## [PROBLEM TO WORK ON]
In the text about SciLine, how many reporter requests for help has the program responded to?

## [PROVIDED TEXT]
>> begin

In October 2017, I authored an editorial in Science magazine announcing the creation of SciLine—a new AAAS program I’d been tapped to lead, which aimed to make it easier for reporters without science backgrounds to get in touch with scientist-sources and research-backed information. This month, after seven years of extraordinary growth, SciLine is about to enter a new phase as I head into retirement and hand off the directorship to an extremely well-qualified successor, Matt DeRienzo, who starts today.

The rationale behind SciLine’s initial launch was simple: Technology has democratized the internet to such a degree that a deluge of information has muddled public understanding of the facts behind issues in the news. This has confused consumers and reporters alike and complicated policymakers’ ability to carry out evidence-based decision-making.

Fast forward seven years and the need for a service like SciLine has only become greater. The level of confusion generated on social media—in some cases inadvertently but in others intentionally—has grown significantly. Meanwhile, cash-strapped news outlets, whose shrunken newsrooms today are typically devoid of even a single science reporter, struggle to fulfill their mission to share accurate, evidence-informed and contextualized information with the public.

SciLine has become a reliable beacon of factual clarity for TV, radio and print reporters across the country, responding to more than 5,200 requests for help from reporters asking to get connected to an expert on deadline. The SciLine team of former journalists and masters-level and Ph.D. scientists has scanned the research literature to find experts with the right mix of scientific insight and communications acumen to satisfy each inquiring reporter’s needs on topics ranging from climate change to maternal health to community struggles over immigration or affordable housing. In that mediating role, we’ve helped thousands of stories include rigorously derived evidence where opinion and anecdote might otherwise have dominated.

Beyond this popular Expert Matching service, we regularly offer educational events and resources for reporters unfamiliar with scientific methods; host media briefings to introduce reporters to the science behind topics in the news; develop special content for local TV reporters to ease their inclusion of research findings in their day-today consumer coverage; and lead a variety of specialized trainings for scientists to help them understand the U.S. media ecosystem and navigate interviews more skillfully.

>> end

## [MATERIAL PROVIDED]
>> begin

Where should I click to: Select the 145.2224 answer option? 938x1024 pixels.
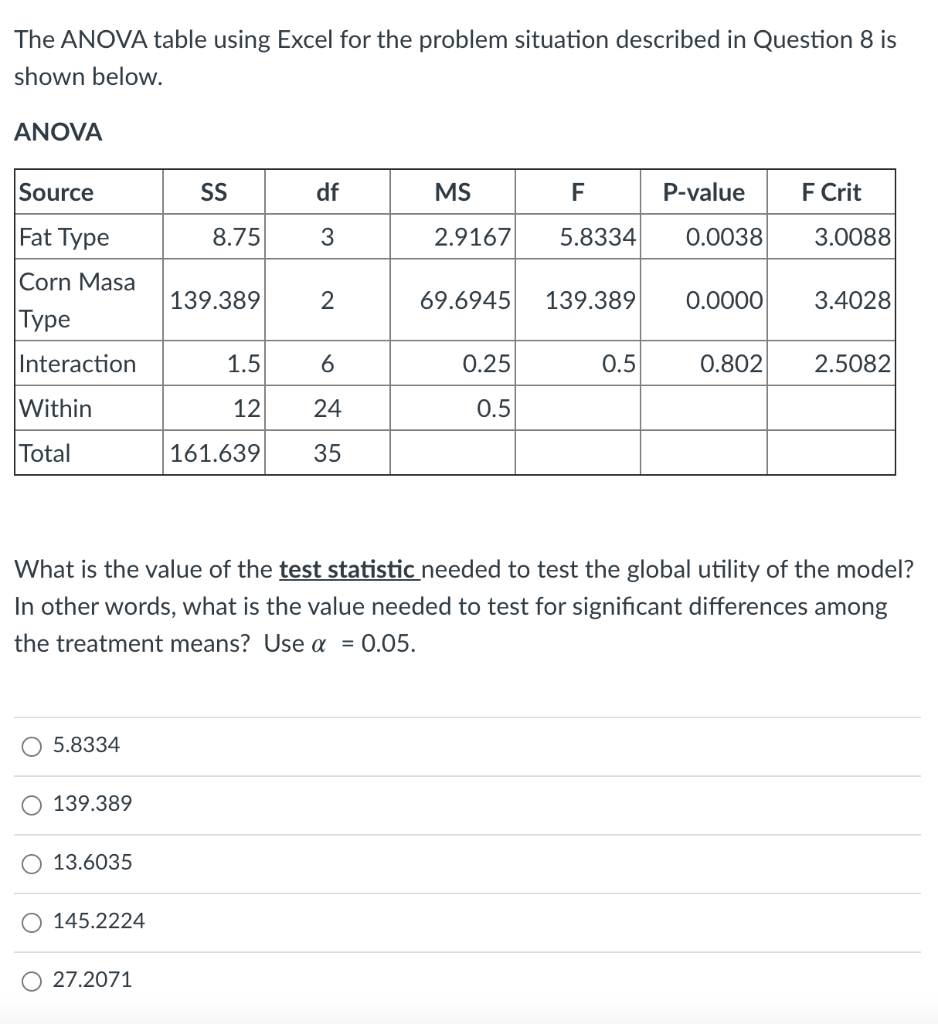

>> end

## [CORRECT ANSWER]
More than 5,200.